_Action item_
Please transcribe only the lines from the one holding "When Parents Disagree" through the final line of the data, both included, with no pictures.

_Entries shown_
-------

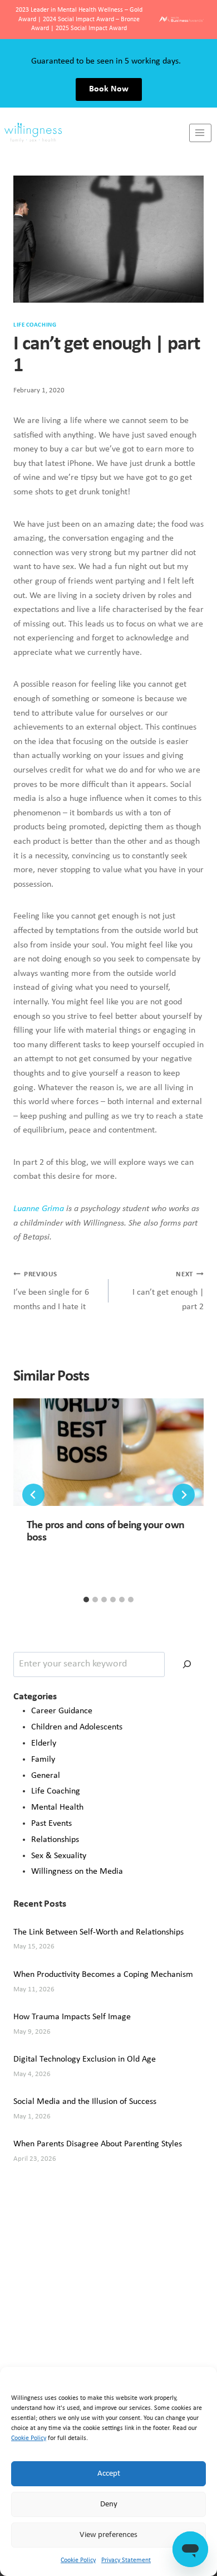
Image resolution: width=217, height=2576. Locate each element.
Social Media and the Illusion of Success (84, 2101)
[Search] (187, 1664)
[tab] (86, 1599)
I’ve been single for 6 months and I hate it (51, 1291)
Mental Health (57, 1807)
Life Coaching (34, 325)
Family (43, 1759)
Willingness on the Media (77, 1871)
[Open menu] (200, 133)
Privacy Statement (126, 2560)
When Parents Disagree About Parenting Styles (97, 2144)
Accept (108, 2474)
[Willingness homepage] (94, 132)
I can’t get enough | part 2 (168, 1291)
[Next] (183, 1495)
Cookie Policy (28, 2438)
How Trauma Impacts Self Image (72, 2017)
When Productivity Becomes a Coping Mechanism (103, 1974)
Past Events (51, 1823)
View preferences (108, 2535)
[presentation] (108, 1451)
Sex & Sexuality (58, 1855)
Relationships (55, 1839)
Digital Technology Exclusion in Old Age (84, 2059)
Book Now (109, 89)
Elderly (43, 1743)
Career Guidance (61, 1711)
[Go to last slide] (33, 1495)
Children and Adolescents (76, 1727)
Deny (108, 2504)
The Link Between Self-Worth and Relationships (98, 1932)
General (45, 1775)
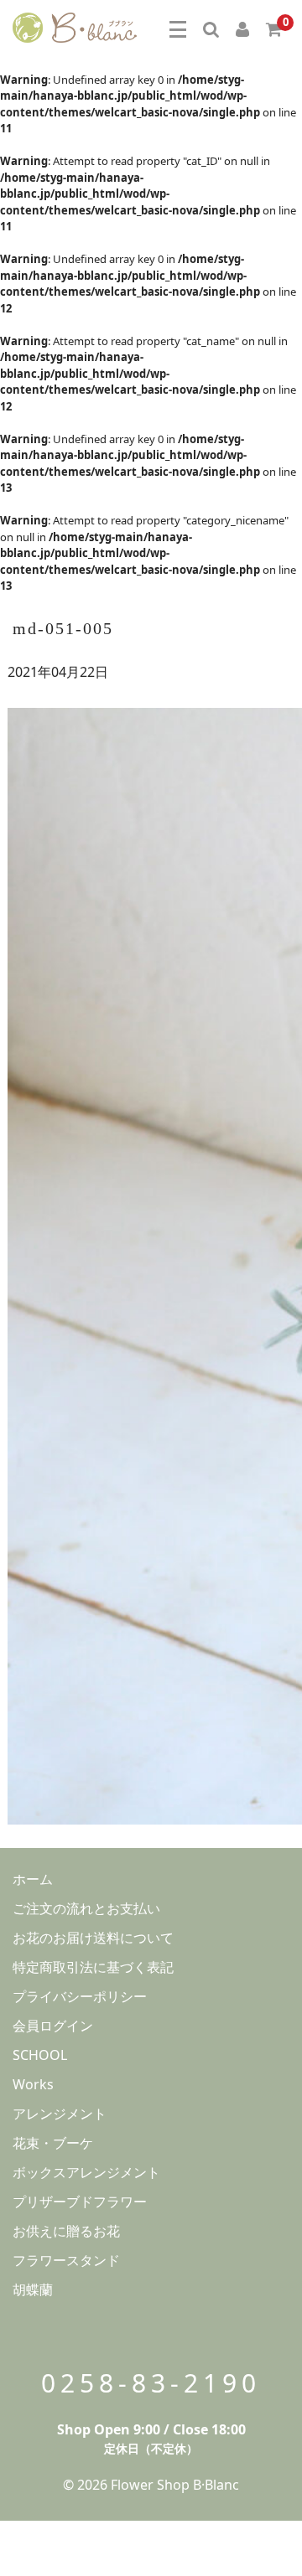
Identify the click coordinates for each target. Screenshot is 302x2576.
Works (33, 2084)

-------

_Solution to the exercise_
When Parents Disagree About Parenting Styles (97, 2144)
Accept (108, 2474)
[Willingness homepage] (94, 132)
I can’t get enough | part 2 (168, 1291)
[Next] (183, 1495)
Cookie Policy (28, 2438)
How Trauma Impacts Self Image (72, 2017)
When Productivity Becomes a Coping Mechanism (103, 1974)
Past Events (51, 1823)
View preferences (108, 2535)
[presentation] (108, 1451)
Sex & Sexuality (58, 1855)
Relationships (55, 1839)
Digital Technology Exclusion in Old Age (84, 2059)
Book Now (109, 89)
Elderly (43, 1743)
Career Guidance (61, 1711)
[Go to last slide] (33, 1495)
Children and Adolescents (76, 1727)
Deny (108, 2504)
The Link Between Self-Worth and Relationships (98, 1932)
General (45, 1775)
Identify the click coordinates for each target. Screenshot is 302x2576.
Works (33, 2084)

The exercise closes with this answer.